START Dataset
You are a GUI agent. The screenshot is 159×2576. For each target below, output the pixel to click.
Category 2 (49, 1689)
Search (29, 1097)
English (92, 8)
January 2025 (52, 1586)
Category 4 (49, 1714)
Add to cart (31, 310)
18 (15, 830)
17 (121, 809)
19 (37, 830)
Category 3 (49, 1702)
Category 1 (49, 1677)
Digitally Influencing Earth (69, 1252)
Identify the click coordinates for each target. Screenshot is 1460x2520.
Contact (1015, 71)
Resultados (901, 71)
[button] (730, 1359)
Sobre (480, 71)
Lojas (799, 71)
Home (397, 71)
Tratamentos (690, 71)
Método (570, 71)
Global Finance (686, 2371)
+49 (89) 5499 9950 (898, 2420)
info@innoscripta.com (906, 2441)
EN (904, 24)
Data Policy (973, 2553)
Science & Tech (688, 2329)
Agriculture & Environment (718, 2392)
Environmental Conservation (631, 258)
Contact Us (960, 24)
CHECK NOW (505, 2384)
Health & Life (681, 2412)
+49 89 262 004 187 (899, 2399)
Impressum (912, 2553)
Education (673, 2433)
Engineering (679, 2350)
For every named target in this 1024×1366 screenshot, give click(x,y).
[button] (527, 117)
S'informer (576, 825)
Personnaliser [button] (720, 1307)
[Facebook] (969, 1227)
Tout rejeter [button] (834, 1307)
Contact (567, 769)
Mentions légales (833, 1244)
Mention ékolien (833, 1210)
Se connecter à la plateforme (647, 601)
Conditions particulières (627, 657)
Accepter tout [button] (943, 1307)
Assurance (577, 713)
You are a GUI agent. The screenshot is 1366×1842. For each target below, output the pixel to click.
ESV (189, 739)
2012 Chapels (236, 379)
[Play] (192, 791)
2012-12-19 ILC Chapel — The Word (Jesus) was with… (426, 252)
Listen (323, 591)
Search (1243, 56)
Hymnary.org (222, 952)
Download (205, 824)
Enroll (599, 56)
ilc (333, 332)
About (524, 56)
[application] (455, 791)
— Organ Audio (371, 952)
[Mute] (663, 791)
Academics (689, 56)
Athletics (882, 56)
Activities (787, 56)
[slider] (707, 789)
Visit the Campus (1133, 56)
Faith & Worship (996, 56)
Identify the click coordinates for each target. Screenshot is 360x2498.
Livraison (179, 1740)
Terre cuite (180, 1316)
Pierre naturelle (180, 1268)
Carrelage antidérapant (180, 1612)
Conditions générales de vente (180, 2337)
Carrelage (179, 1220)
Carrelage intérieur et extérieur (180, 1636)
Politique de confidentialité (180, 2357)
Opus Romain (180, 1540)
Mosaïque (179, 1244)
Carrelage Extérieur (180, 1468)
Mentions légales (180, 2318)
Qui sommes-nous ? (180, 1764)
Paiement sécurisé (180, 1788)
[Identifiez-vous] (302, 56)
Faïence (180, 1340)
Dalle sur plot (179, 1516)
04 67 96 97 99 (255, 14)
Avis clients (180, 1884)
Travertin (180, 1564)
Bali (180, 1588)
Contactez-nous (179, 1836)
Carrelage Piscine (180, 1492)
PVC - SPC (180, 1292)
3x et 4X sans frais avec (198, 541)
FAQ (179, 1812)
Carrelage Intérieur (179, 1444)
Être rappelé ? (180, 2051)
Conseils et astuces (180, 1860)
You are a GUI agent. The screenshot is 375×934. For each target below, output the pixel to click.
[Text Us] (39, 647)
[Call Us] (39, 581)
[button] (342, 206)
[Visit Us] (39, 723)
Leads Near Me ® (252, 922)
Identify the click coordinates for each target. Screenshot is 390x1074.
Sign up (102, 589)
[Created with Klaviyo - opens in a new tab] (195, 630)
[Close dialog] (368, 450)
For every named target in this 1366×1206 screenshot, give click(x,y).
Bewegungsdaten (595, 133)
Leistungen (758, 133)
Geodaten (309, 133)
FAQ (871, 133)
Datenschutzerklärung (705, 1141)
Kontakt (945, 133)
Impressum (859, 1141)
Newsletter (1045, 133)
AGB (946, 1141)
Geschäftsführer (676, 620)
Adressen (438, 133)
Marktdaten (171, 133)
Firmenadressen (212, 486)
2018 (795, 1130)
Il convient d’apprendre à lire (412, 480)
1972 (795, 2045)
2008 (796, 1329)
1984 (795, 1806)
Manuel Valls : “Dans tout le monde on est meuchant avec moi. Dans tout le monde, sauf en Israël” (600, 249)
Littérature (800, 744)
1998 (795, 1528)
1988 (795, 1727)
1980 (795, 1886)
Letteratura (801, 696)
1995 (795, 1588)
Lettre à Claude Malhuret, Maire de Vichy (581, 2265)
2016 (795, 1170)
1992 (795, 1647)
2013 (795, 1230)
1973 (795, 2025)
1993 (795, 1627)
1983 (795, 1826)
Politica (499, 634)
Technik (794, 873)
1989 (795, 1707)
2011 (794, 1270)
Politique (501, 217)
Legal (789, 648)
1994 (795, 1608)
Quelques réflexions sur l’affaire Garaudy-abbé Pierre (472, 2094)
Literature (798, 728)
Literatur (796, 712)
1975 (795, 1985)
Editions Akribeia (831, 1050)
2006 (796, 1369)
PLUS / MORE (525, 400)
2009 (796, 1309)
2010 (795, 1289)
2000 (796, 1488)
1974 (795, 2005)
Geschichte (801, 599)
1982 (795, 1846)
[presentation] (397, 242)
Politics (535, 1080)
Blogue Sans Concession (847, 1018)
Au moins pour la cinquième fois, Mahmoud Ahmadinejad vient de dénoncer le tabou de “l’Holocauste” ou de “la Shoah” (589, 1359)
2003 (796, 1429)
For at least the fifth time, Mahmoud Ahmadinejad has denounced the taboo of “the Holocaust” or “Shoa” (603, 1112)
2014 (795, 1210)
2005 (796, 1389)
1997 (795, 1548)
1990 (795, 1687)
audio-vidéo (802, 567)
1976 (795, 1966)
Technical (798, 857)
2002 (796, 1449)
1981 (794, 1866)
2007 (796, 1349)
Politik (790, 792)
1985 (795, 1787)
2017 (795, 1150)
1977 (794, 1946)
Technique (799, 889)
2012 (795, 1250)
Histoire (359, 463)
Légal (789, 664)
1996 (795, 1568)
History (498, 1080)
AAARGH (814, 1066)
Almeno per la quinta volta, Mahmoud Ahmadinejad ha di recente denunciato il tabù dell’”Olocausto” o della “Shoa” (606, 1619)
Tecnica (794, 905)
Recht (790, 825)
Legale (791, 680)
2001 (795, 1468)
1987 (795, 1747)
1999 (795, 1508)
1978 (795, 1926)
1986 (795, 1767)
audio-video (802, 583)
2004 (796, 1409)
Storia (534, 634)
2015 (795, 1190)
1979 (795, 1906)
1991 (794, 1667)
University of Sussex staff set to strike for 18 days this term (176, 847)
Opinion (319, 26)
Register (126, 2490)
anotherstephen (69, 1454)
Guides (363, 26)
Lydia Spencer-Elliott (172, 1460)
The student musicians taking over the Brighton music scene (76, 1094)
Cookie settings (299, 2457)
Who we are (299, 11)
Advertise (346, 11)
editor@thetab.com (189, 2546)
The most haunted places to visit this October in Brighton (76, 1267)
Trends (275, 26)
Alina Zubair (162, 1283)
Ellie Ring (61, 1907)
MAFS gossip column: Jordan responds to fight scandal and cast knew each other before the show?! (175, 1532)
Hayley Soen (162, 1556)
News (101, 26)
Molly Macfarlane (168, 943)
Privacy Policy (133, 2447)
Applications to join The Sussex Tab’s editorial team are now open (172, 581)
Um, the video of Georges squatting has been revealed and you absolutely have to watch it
END Dataset
Task prompt: Write the entries out again, exactly and completely.

Your solution:
You are a GUI agent. The screenshot is 159×2576. For each target below, output the pixel to click.
Category 2 (49, 1689)
Search (29, 1097)
English (92, 8)
January 2025 (52, 1586)
Category 4 (49, 1714)
Add to cart (31, 310)
18 (15, 830)
17 (121, 809)
19 (37, 830)
Category 3 (49, 1702)
Category 1 (49, 1677)
Digitally Influencing Earth (69, 1252)
Identify the click coordinates for each target. Screenshot is 1460x2520.
Contact (1015, 71)
Resultados (901, 71)
[button] (730, 1359)
Sobre (480, 71)
Lojas (799, 71)
Home (397, 71)
Tratamentos (690, 71)
Método (570, 71)
Global Finance (686, 2371)
+49 (89) 5499 9950 (898, 2420)
info@innoscripta.com (906, 2441)
EN (904, 24)
Data Policy (973, 2553)
Science & Tech (688, 2329)
Agriculture & Environment (718, 2392)
Environmental Conservation (631, 258)
Contact Us (960, 24)
CHECK NOW (505, 2384)
Health & Life (681, 2412)
+49 89 262 004 187 (899, 2399)
Impressum (912, 2553)
Education (673, 2433)
Engineering (679, 2350)
For every named target in this 1024×1366 screenshot, give click(x,y).
[button] (527, 117)
S'informer (576, 825)
Personnaliser [button] (720, 1307)
[Facebook] (969, 1227)
Tout rejeter [button] (834, 1307)
Contact (567, 769)
Mentions légales (833, 1244)
Mention ékolien (833, 1210)
Se connecter à la plateforme (647, 601)
Conditions particulières (627, 657)
Accepter tout [button] (943, 1307)
Assurance (577, 713)
You are a GUI agent. The screenshot is 1366×1842. For each target below, output the pixel to click.
ESV (189, 739)
2012 Chapels (236, 379)
[Play] (192, 791)
2012-12-19 ILC Chapel — The Word (Jesus) was with… (426, 252)
Listen (323, 591)
Search (1243, 56)
Hymnary.org (222, 952)
Download (205, 824)
Enroll (599, 56)
ilc (333, 332)
About (524, 56)
[application] (455, 791)
— Organ Audio (371, 952)
[Mute] (663, 791)
Academics (689, 56)
Athletics (882, 56)
Activities (787, 56)
[slider] (707, 789)
Visit the Campus (1133, 56)
Faith & Worship (996, 56)
Identify the click coordinates for each target. Screenshot is 360x2498.
Livraison (179, 1740)
Terre cuite (180, 1316)
Pierre naturelle (180, 1268)
Carrelage antidérapant (180, 1612)
Conditions générales de vente (180, 2337)
Carrelage (179, 1220)
Carrelage intérieur et extérieur (180, 1636)
Politique de confidentialité (180, 2357)
Opus Romain (180, 1540)
Mosaïque (179, 1244)
Carrelage Extérieur (180, 1468)
Mentions légales (180, 2318)
Qui sommes-nous ? (180, 1764)
Paiement sécurisé (180, 1788)
[Identifiez-vous] (302, 56)
Faïence (180, 1340)
Dalle sur plot (179, 1516)
04 67 96 97 99 (255, 14)
Avis clients (180, 1884)
Travertin (180, 1564)
Bali (180, 1588)
Contactez-nous (179, 1836)
Carrelage Piscine (180, 1492)
PVC - SPC (180, 1292)
3x et 4X sans frais avec (198, 541)
FAQ (179, 1812)
Carrelage Intérieur (179, 1444)
Être rappelé ? (180, 2051)
Conseils et astuces (180, 1860)
You are a GUI agent. The screenshot is 375×934. For each target below, output the pixel to click.
[Text Us] (39, 647)
[Call Us] (39, 581)
[button] (342, 206)
[Visit Us] (39, 723)
Leads Near Me ® (252, 922)
Identify the click coordinates for each target. Screenshot is 390x1074.
Sign up (102, 589)
[Created with Klaviyo - opens in a new tab] (195, 630)
[Close dialog] (368, 450)
For every named target in this 1366×1206 screenshot, give click(x,y).
Bewegungsdaten (595, 133)
Leistungen (758, 133)
Geodaten (309, 133)
FAQ (871, 133)
Datenschutzerklärung (705, 1141)
Kontakt (945, 133)
Impressum (859, 1141)
Newsletter (1045, 133)
AGB (946, 1141)
Geschäftsführer (676, 620)
Adressen (438, 133)
Marktdaten (171, 133)
Firmenadressen (212, 486)
2018 (795, 1130)
Il convient d’apprendre à lire (412, 480)
1972 (795, 2045)
2008 (796, 1329)
1984 (795, 1806)
Manuel Valls : “Dans tout le monde on est meuchant avec moi. Dans tout le monde, sauf en Israël” (600, 249)
Littérature (800, 744)
1998 (795, 1528)
1988 (795, 1727)
1980 (795, 1886)
Letteratura (801, 696)
1995 (795, 1588)
Lettre à Claude Malhuret, Maire de Vichy (581, 2265)
2016 (795, 1170)
1992 (795, 1647)
2013 (795, 1230)
1973 (795, 2025)
1993 (795, 1627)
1983 (795, 1826)
Politica (499, 634)
Technik (794, 873)
1989 (795, 1707)
2011 (794, 1270)
Politique (501, 217)
Legal (789, 648)
1994 (795, 1608)
Quelques réflexions sur l’affaire Garaudy-abbé Pierre (472, 2094)
Literature (798, 728)
Literatur (796, 712)
1975 (795, 1985)
Editions Akribeia (831, 1050)
2006 (796, 1369)
PLUS / MORE (525, 400)
2009 (796, 1309)
2010 (795, 1289)
2000 (796, 1488)
1974 (795, 2005)
Geschichte (801, 599)
1982 (795, 1846)
[presentation] (397, 242)
Politics (535, 1080)
Blogue Sans Concession (847, 1018)
Au moins pour la cinquième fois, Mahmoud Ahmadinejad vient de dénoncer le tabou de “l’Holocauste” ou de “la Shoah” (589, 1359)
2003 (796, 1429)
For at least the fifth time, Mahmoud Ahmadinejad has denounced the taboo of “the Holocaust” or “Shoa” (603, 1112)
2014 (795, 1210)
2005 (796, 1389)
1997 (795, 1548)
1990 (795, 1687)
audio-vidéo (802, 567)
1976 (795, 1966)
Technical (798, 857)
2002 (796, 1449)
1981 (794, 1866)
2007 (796, 1349)
Politik (790, 792)
1985 (795, 1787)
2017 (795, 1150)
1977 (794, 1946)
Technique (799, 889)
2012 (795, 1250)
Histoire (359, 463)
Légal (789, 664)
1996 (795, 1568)
History (498, 1080)
AAARGH (814, 1066)
Almeno per la quinta volta, Mahmoud Ahmadinejad ha di recente denunciato il tabù dell’”Olocausto” o della “Shoa” (606, 1619)
Tecnica (794, 905)
Recht (790, 825)
Legale (791, 680)
2001 (795, 1468)
1987 (795, 1747)
1999 (795, 1508)
1978 (795, 1926)
1986 (795, 1767)
audio-video (802, 583)
2004 (796, 1409)
Storia (534, 634)
2015 (795, 1190)
1979 (795, 1906)
1991 (794, 1667)
University of Sussex staff set to strike for 18 days this term (176, 847)
Opinion (319, 26)
Register (126, 2490)
anotherstephen (69, 1454)
Guides (363, 26)
Lydia Spencer-Elliott (172, 1460)
The student musicians taking over the Brighton music scene (76, 1094)
Cookie settings (299, 2457)
Who we are (299, 11)
Advertise (346, 11)
editor@thetab.com (189, 2546)
The most haunted places to visit this October in Brighton (76, 1267)
Trends (275, 26)
Alina Zubair (162, 1283)
Ellie Ring (61, 1907)
MAFS gossip column: Jordan responds to fight scandal and cast knew each other before the show?! (175, 1532)
Hayley Soen (162, 1556)
News (101, 26)
Molly Macfarlane (168, 943)
Privacy Policy (133, 2447)
Applications to join The Sussex Tab’s editorial team are now open (172, 581)
Um, the video of Georges squatting has been revealed and you absolutely have to watch it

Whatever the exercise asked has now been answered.